- A.N. Other
- Biographies and personal histories, History - WW2
- RAN Ships
- None noted.
- June 2015 edition of the Naval Historical Review (all rights reserved)
By John Smith
John Clement McFarlane was born in Melbourne in 1887, his forebears having arrived there in 1838. At some stage, he joined the Royal Navy as a sailor and by 1912 was an Acting Gunner (T). As he was only 25 at this stage, this was quite a speedy promotion. In 1912, he transferred to the Royal Australian Navy and was posted to the newly commissioned HMAS Sydney. He was serving onboard her during the Sydney/Emden action.

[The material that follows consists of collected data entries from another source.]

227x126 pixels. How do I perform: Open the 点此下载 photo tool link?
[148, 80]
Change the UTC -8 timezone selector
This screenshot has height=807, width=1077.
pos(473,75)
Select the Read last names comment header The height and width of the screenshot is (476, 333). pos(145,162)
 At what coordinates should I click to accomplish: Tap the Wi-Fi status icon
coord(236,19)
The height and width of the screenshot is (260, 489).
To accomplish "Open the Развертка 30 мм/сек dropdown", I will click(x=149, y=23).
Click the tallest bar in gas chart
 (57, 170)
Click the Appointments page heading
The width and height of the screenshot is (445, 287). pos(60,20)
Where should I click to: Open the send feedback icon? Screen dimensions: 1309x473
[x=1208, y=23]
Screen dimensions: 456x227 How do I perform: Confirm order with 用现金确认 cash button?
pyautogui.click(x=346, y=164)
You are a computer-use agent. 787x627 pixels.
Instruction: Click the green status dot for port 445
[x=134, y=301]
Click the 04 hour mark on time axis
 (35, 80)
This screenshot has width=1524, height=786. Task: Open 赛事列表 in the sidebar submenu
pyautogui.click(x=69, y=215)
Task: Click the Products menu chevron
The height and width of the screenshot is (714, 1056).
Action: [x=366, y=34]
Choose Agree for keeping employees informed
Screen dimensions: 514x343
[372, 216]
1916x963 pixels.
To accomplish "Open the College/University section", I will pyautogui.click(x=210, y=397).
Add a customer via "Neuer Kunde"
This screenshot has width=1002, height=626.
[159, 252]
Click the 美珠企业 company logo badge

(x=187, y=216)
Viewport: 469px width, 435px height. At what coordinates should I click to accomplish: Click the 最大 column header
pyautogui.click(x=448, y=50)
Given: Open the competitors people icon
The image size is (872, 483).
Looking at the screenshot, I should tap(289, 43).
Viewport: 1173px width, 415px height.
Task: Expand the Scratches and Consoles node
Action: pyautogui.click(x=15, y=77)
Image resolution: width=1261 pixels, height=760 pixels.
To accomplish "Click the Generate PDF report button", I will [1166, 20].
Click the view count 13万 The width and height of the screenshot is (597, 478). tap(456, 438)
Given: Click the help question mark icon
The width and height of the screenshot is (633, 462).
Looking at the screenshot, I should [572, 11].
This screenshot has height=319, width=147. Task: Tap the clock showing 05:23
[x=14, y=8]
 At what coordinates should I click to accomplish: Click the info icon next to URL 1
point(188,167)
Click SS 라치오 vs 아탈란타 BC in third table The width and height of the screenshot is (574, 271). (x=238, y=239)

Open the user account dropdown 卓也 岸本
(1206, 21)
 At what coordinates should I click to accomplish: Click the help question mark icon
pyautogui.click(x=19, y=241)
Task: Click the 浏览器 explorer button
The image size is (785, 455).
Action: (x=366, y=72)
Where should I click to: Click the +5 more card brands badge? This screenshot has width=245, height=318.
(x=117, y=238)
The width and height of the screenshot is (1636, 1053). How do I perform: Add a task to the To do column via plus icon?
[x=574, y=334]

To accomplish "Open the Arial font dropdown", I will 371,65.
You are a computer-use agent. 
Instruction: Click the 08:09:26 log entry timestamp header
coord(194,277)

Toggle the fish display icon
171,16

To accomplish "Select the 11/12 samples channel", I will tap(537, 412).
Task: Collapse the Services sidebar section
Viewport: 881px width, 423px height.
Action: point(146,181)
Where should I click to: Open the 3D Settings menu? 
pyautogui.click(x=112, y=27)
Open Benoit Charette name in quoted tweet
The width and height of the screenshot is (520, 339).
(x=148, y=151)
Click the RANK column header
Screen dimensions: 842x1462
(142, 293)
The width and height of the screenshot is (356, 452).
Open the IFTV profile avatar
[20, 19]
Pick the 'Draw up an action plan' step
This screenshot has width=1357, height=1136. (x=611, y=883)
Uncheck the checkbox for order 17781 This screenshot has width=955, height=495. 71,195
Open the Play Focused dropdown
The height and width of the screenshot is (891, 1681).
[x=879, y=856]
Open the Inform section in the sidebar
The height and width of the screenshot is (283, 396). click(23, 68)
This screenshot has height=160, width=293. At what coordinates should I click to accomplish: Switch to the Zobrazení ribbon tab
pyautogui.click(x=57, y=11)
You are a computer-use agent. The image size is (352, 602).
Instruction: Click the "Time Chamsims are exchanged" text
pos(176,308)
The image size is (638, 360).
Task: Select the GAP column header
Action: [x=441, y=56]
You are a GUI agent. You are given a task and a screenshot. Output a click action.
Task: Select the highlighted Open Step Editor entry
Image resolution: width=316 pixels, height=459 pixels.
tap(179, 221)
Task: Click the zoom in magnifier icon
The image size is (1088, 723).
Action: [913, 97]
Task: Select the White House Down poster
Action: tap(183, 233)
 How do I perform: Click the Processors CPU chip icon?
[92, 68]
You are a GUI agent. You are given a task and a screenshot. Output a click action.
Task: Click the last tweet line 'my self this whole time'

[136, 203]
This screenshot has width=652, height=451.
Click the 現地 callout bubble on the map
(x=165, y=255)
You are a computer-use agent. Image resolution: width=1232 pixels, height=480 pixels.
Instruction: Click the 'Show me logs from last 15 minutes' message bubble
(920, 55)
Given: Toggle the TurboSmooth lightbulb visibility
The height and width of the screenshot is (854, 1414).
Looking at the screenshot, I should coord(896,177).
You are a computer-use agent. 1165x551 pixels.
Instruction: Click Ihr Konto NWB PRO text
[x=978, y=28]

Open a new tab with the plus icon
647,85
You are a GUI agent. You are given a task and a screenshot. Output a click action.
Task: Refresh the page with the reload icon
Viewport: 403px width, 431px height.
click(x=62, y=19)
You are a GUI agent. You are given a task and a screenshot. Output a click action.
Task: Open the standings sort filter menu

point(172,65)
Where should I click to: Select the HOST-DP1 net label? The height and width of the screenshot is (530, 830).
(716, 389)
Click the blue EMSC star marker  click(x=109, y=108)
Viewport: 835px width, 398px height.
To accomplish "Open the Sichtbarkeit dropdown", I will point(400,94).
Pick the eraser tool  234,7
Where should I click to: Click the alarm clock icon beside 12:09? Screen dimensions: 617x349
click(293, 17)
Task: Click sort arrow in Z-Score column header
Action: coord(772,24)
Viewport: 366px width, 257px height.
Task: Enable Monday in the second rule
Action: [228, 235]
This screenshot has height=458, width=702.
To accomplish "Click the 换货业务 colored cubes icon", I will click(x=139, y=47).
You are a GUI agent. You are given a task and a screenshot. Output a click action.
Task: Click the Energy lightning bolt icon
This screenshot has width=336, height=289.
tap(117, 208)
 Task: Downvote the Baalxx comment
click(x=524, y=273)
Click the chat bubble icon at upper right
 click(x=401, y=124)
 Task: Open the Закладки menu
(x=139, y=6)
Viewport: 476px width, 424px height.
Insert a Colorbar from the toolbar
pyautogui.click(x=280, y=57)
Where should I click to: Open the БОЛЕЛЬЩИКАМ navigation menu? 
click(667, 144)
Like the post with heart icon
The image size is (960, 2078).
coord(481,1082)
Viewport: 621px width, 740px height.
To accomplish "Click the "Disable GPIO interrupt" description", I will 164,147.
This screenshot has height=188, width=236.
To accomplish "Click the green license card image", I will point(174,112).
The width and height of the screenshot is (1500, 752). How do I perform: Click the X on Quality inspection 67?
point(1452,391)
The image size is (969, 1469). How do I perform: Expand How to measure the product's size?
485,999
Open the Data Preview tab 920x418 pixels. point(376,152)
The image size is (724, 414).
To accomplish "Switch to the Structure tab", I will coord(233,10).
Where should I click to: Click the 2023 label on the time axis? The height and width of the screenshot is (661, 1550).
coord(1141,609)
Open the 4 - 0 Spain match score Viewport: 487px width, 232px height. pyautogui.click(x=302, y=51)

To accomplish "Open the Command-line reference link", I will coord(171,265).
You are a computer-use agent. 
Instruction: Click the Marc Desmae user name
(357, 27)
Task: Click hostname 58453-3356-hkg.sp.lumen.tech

His career in the RAN progressed steadily and in 1931 he was promoted to Commander, which at the time was very unusual for an ex-Warrant Officer. He was appointed as ADC to His Excellency the Governor General in 1934, once again not a normal appointment with his background. He transferred to the Emergency List in1942 and the Retired List in 1947 after an unprecedented naval career.
However, the family naval tradition continued. Having married, in June 1919 he fathered twin sons, Brian Mahoney and Alan Gibb. Brian joined the RAN in 1933 as a Cadet Midshipman at the Royal Australian Naval College. After normal naval training progression, he was promoted to Lieutenant in 1940, having served in HMAS Canberra and HM Ships Hood, Queen Elizabeth and Cleopatra. Although his first choice for specialisation was gunnery, before he commenced training he volunteered for dangerous service.
This turned out to be service in X Craft (midget submarines) and he was posted to the training establishment and operational base HMS Varbel in Scotland. He qualified as an X Craft commanding officer and in February 1944 was Captain of X22. In tragic circumstances on 7 February, in the course of a towing exercise that continued through the height of a gale, X22‘s parent submarine, Syrtis, turned suddenly to rescue her officer of the watch, who had been washed out of the conning tower platform by heavy seas, and ramming her small charge. X22 sank immediately, with the loss of the four members of her operational crew. Brian’s service record states: ‘Missing presumed killed on Active Service 7-2-44.’
Meanwhile Brian’s twin brother Alan had joined the RANR at some stage, presumably as a sailor. However, on 15 September 1939 he was promoted Paymaster Sub Lieutenant (on probation) rank on mobilisation. He also steadily progressed in his naval career, being transferred to permanent service in 1947, in spite of being seriously injured in a motor vehicle accident at HMAS Ladava in April 1944. This put him out of action for well over a year.
He was promoted to Captain (S) in 1960, having served in a variety of ships and establishments. Following his father, he was also appointed as Honorary ADC to His Excellency the Governor General in 1960. Two years later, he was posted as Fourth Naval Member and Chief of Supply and was promoted to Rear Admiral in 1973. He eventually retired in 1976, thereby completing 64 years of distinguished family service in the RAN.